Requirement: Give every entry again, exactly.

Listed entries:
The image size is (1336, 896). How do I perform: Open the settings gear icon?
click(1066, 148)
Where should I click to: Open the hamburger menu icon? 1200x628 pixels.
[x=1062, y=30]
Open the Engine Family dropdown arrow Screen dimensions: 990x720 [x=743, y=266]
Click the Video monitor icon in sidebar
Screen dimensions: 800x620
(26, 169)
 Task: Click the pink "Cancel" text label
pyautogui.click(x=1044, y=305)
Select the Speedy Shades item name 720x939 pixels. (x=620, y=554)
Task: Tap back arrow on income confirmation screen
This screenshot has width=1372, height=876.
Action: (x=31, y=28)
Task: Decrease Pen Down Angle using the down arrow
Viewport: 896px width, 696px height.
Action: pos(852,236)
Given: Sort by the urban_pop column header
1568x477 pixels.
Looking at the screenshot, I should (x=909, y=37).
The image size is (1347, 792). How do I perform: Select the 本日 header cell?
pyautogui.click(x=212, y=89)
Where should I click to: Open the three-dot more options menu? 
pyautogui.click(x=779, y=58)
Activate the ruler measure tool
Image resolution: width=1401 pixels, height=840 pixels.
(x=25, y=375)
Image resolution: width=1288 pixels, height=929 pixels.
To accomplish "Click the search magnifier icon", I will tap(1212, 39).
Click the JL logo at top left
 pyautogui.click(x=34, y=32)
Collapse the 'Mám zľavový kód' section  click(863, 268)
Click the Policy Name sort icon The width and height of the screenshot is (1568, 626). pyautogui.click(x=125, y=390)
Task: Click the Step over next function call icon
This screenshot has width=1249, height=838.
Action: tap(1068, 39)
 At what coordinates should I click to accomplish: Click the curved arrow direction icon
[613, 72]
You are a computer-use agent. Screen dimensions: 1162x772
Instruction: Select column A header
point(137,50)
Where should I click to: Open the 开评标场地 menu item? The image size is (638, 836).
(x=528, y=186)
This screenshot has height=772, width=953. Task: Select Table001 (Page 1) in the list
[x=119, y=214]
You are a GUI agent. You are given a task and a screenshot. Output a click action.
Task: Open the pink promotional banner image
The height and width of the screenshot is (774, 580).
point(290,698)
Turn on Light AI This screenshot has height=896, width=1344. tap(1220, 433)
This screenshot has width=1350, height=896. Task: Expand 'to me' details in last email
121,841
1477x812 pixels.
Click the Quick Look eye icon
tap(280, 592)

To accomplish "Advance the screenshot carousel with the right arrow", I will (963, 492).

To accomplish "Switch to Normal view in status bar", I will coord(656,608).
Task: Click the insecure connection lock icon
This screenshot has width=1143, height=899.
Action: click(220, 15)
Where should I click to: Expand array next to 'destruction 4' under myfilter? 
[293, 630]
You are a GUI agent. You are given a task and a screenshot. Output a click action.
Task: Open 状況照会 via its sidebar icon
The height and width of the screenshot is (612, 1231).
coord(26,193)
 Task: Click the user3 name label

Reply to the task:
The image size is (1336, 896). How do I perform: Open the settings gear icon?
click(1066, 148)
Where should I click to: Open the hamburger menu icon? 1200x628 pixels.
[x=1062, y=30]
Open the Engine Family dropdown arrow Screen dimensions: 990x720 [x=743, y=266]
Click the Video monitor icon in sidebar
Screen dimensions: 800x620
(26, 169)
 Task: Click the pink "Cancel" text label
pyautogui.click(x=1044, y=305)
Select the Speedy Shades item name 720x939 pixels. (x=620, y=554)
Task: Tap back arrow on income confirmation screen
This screenshot has width=1372, height=876.
Action: (x=31, y=28)
Task: Decrease Pen Down Angle using the down arrow
Viewport: 896px width, 696px height.
Action: pos(852,236)
Given: Sort by the urban_pop column header
1568x477 pixels.
Looking at the screenshot, I should (x=909, y=37).
The image size is (1347, 792). How do I perform: Select the 本日 header cell?
pyautogui.click(x=212, y=89)
Where should I click to: Open the three-dot more options menu? 
pyautogui.click(x=779, y=58)
Activate the ruler measure tool
Image resolution: width=1401 pixels, height=840 pixels.
(x=25, y=375)
Image resolution: width=1288 pixels, height=929 pixels.
To accomplish "Click the search magnifier icon", I will tap(1212, 39).
Click the JL logo at top left
 pyautogui.click(x=34, y=32)
Collapse the 'Mám zľavový kód' section  click(863, 268)
Click the Policy Name sort icon The width and height of the screenshot is (1568, 626). pyautogui.click(x=125, y=390)
Task: Click the Step over next function call icon
This screenshot has width=1249, height=838.
Action: tap(1068, 39)
 At what coordinates should I click to accomplish: Click the curved arrow direction icon
[613, 72]
You are a computer-use agent. Screen dimensions: 1162x772
Instruction: Select column A header
point(137,50)
Where should I click to: Open the 开评标场地 menu item? The image size is (638, 836).
(x=528, y=186)
This screenshot has height=772, width=953. Task: Select Table001 (Page 1) in the list
[x=119, y=214]
You are a GUI agent. You are given a task and a screenshot. Output a click action.
Task: Open the pink promotional banner image
The height and width of the screenshot is (774, 580).
point(290,698)
Turn on Light AI This screenshot has height=896, width=1344. tap(1220, 433)
This screenshot has width=1350, height=896. Task: Expand 'to me' details in last email
121,841
1477x812 pixels.
Click the Quick Look eye icon
tap(280, 592)

To accomplish "Advance the screenshot carousel with the right arrow", I will (963, 492).

To accomplish "Switch to Normal view in status bar", I will coord(656,608).
Task: Click the insecure connection lock icon
This screenshot has width=1143, height=899.
Action: click(220, 15)
Where should I click to: Expand array next to 'destruction 4' under myfilter? 
[293, 630]
You are a GUI agent. You are given a task and a screenshot. Output a click action.
Task: Open 状況照会 via its sidebar icon
The height and width of the screenshot is (612, 1231).
coord(26,193)
 Task: Click the user3 name label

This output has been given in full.